The latest update from US weather routers Commanders' Weather identifies strong winds generating from the east coast of the States this week but not in the right direction: "Although there are significant amounts of wind in the second half of this week their direction is not really suitable for an attempt. Longer term the weather pattern looks to be getting quite active with several vigorous frontal systems moving off the East Coast. The next frontal system that could offer a potenntial weather window may arrive early next week so we will track how it evolves through this week."
Ellen has been on standby since the beginning of September and realistically this standby period will have to come to an end around 20 October if Ellen is to get back in time to compete in the same Transat Jacques Vabre race on board the Open 60 monohull Sill et Veolia with Roland Jourdain.
With an almost guaranteed period of 'Code Red' standby over the next week, Ellen will head to France to spend a week training on board Sill et Veolia in preparation for the Transat Jacques Vabre. They will work on boat preparations and sail testing off Concarneau on the north-west coast of France which is home to Jourdain's Open 60. "
We completed our 1000-mile qualifier for the Transat Jacques Vabre race in early May but that is the only time we have sailed together this year. Sill is a new boat built for the latest edition of the Vendée Globe and I have much to learn about her and the boat set-up.
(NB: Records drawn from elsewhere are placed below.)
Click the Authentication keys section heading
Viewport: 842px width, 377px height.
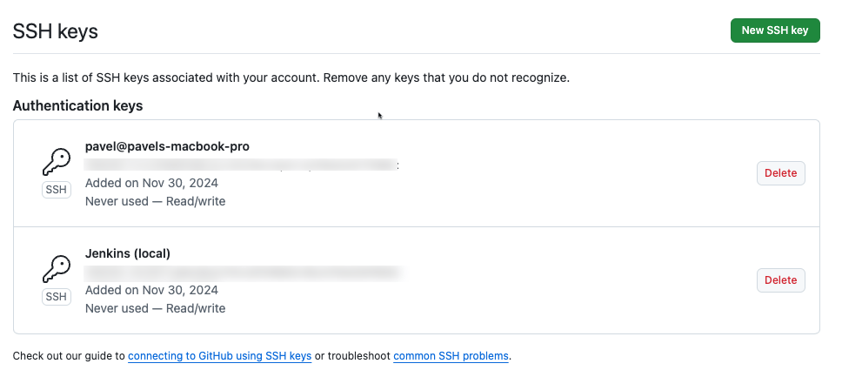(x=78, y=105)
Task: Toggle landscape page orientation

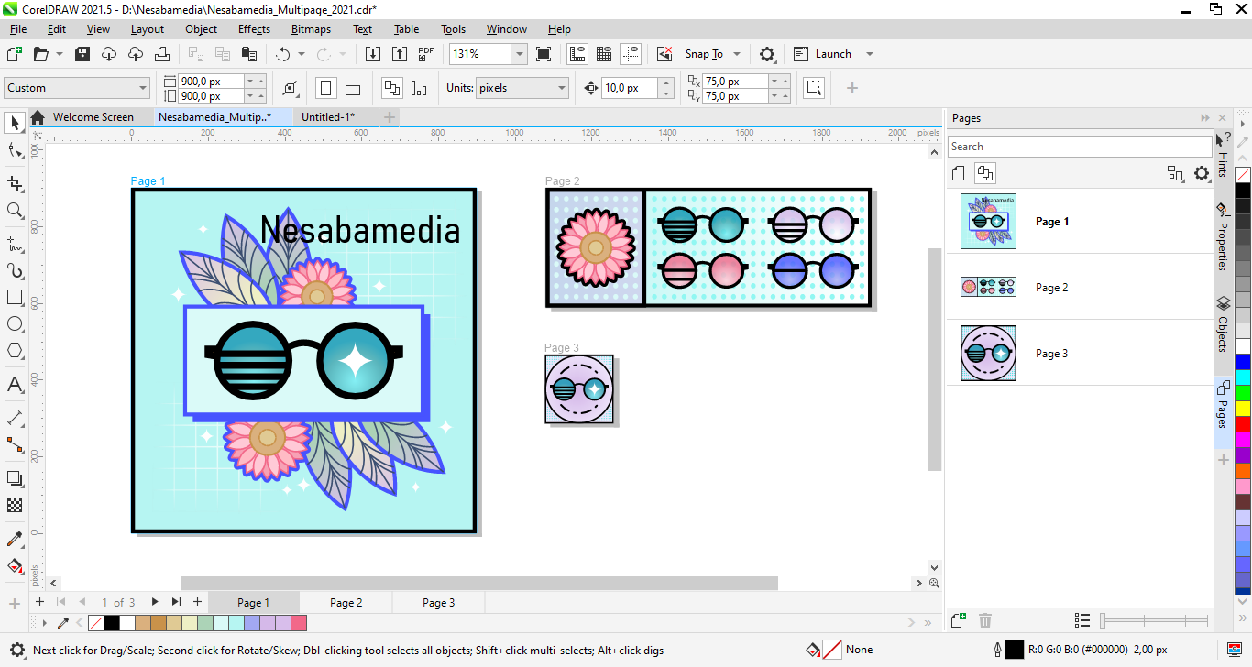Action: point(353,89)
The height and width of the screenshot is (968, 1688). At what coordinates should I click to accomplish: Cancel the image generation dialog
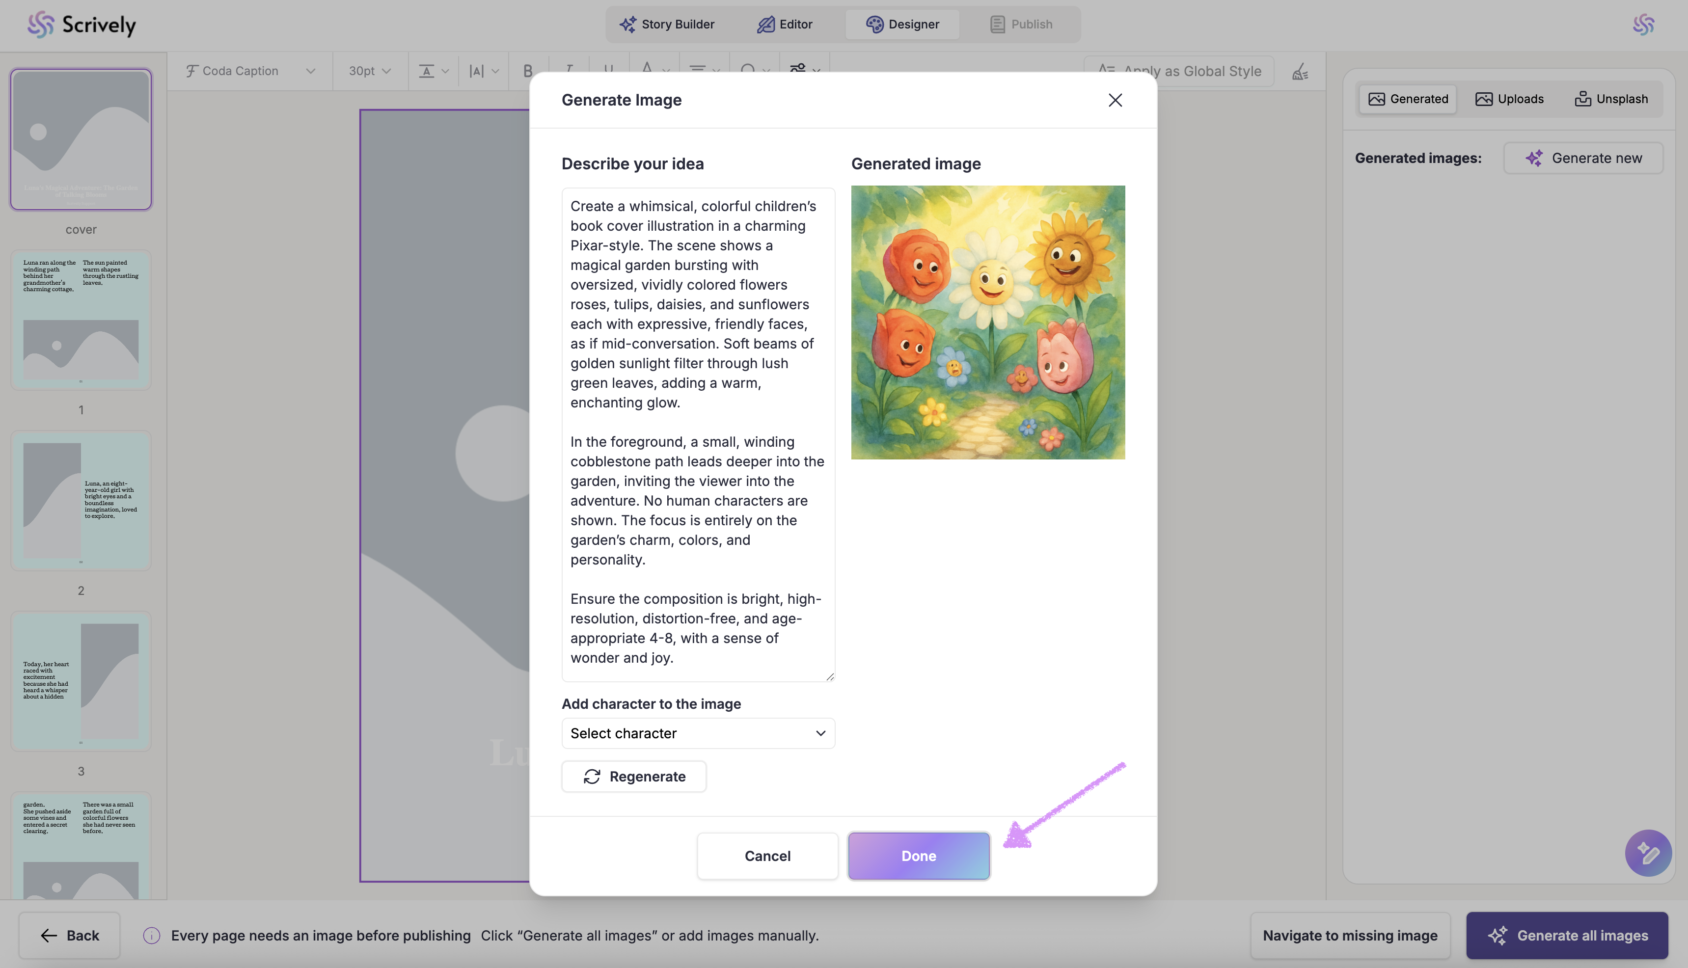(x=767, y=856)
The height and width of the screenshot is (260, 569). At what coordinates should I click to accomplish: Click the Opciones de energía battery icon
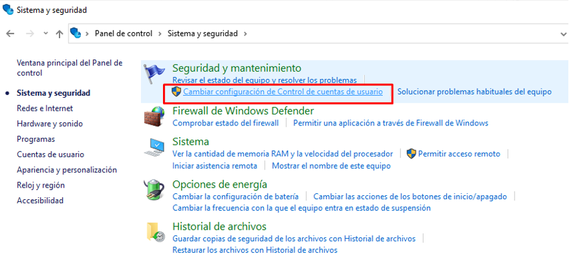pos(155,190)
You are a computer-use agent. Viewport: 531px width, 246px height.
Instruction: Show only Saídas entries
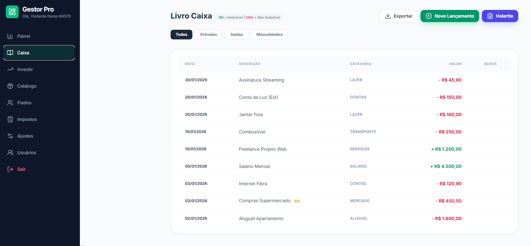236,35
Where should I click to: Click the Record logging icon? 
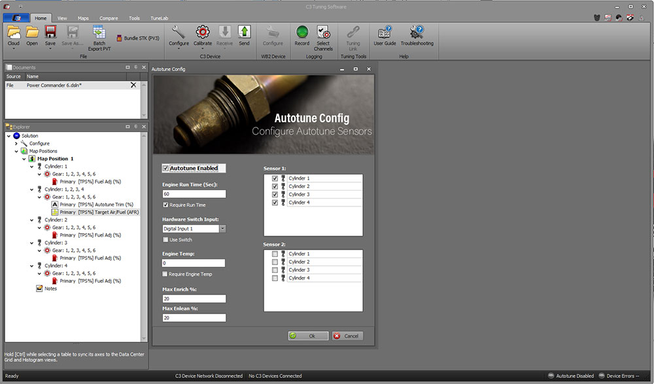pyautogui.click(x=301, y=32)
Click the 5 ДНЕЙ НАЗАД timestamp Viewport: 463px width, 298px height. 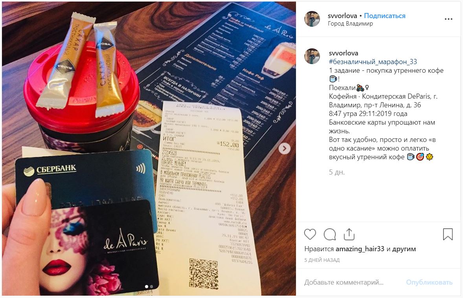[322, 260]
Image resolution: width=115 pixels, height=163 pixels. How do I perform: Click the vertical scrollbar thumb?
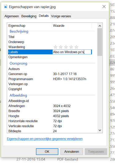(100, 42)
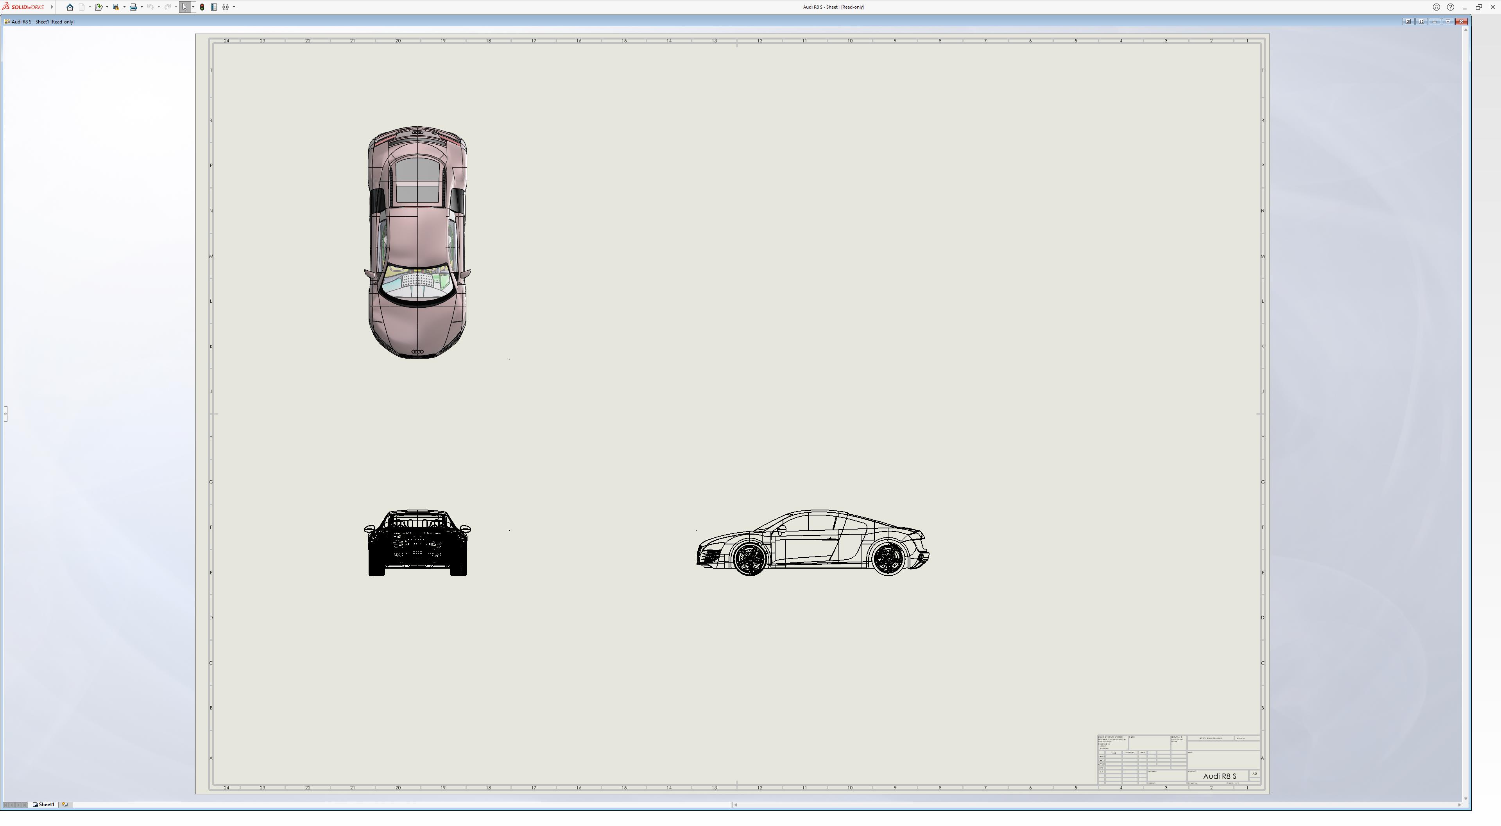Click the Open document folder icon
Image resolution: width=1501 pixels, height=826 pixels.
[98, 7]
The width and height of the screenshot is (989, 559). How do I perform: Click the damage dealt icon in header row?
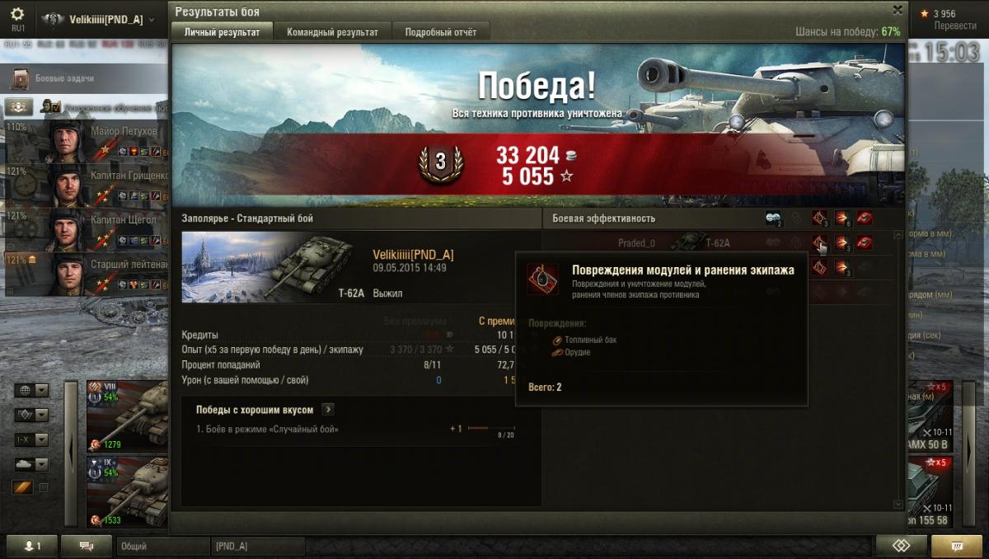(842, 218)
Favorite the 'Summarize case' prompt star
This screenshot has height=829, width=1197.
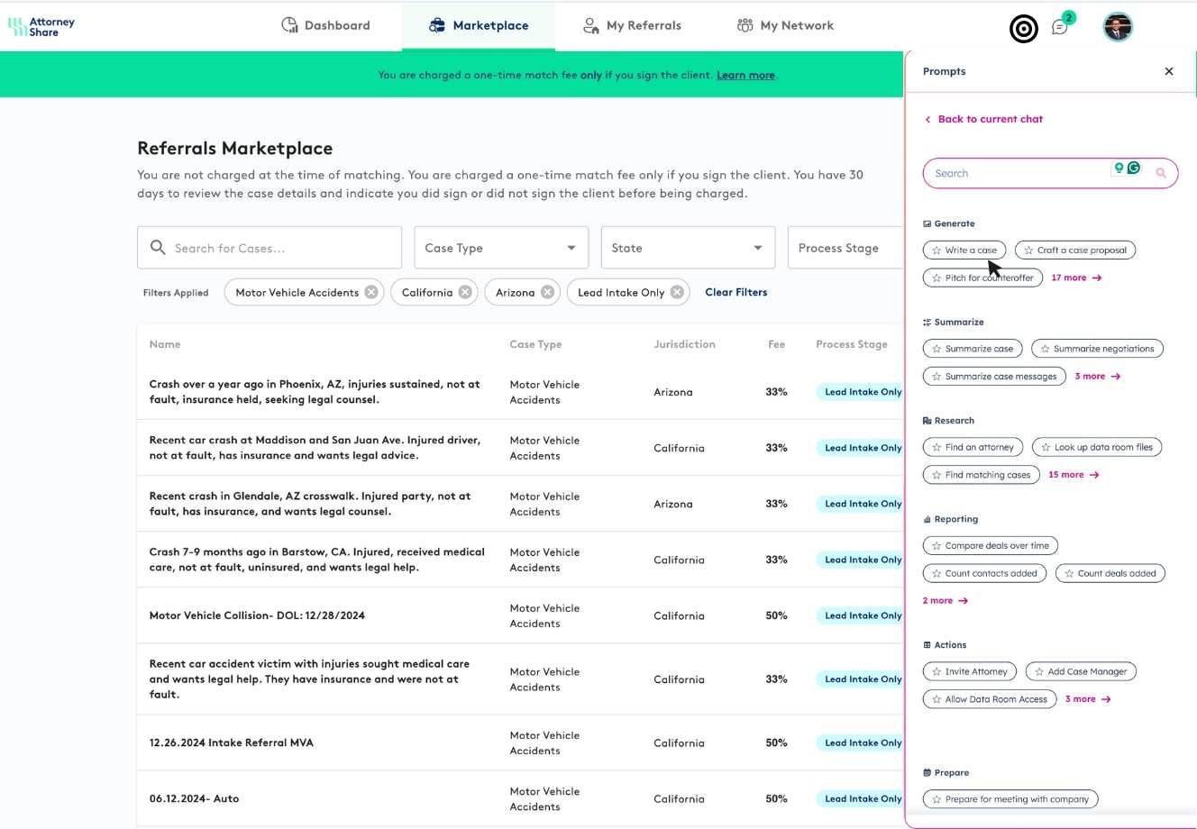(937, 349)
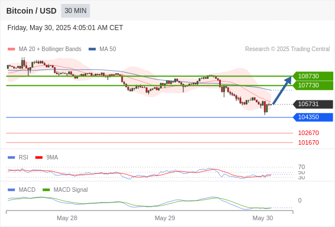Select the 108730 resistance price tag

pyautogui.click(x=313, y=76)
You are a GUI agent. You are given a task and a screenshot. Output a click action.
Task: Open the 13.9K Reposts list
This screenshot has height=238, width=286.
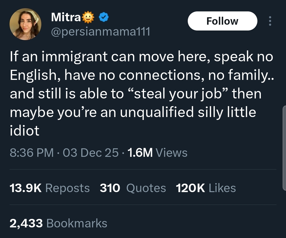pos(50,188)
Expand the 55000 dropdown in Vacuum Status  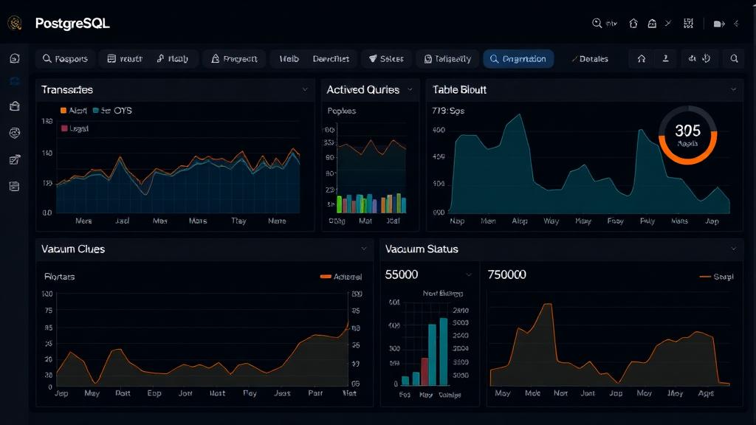(468, 274)
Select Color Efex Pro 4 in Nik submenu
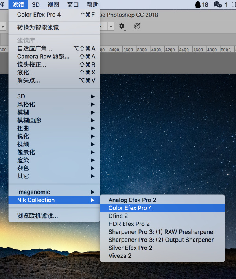The height and width of the screenshot is (279, 236). (x=162, y=208)
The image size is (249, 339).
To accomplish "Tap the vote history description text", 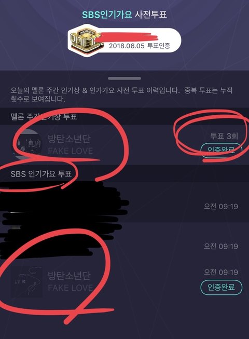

My last race on an Open 60 was on board Kingfisher in the 2002 Route du Rhum so I am really looking forward to racing on these kind of boats again, especially with Bilou [Roland Jourdain] who is a great competitor and a great friend."
The Transat Jacques Vabre will take the 35-boat fleet through both the stormy conditions of the Bay of Biscay, down to the tropical conditions of the Equator before reaching the finish destination of Salvador de Bahia in Brazil after covering 4,500 miles.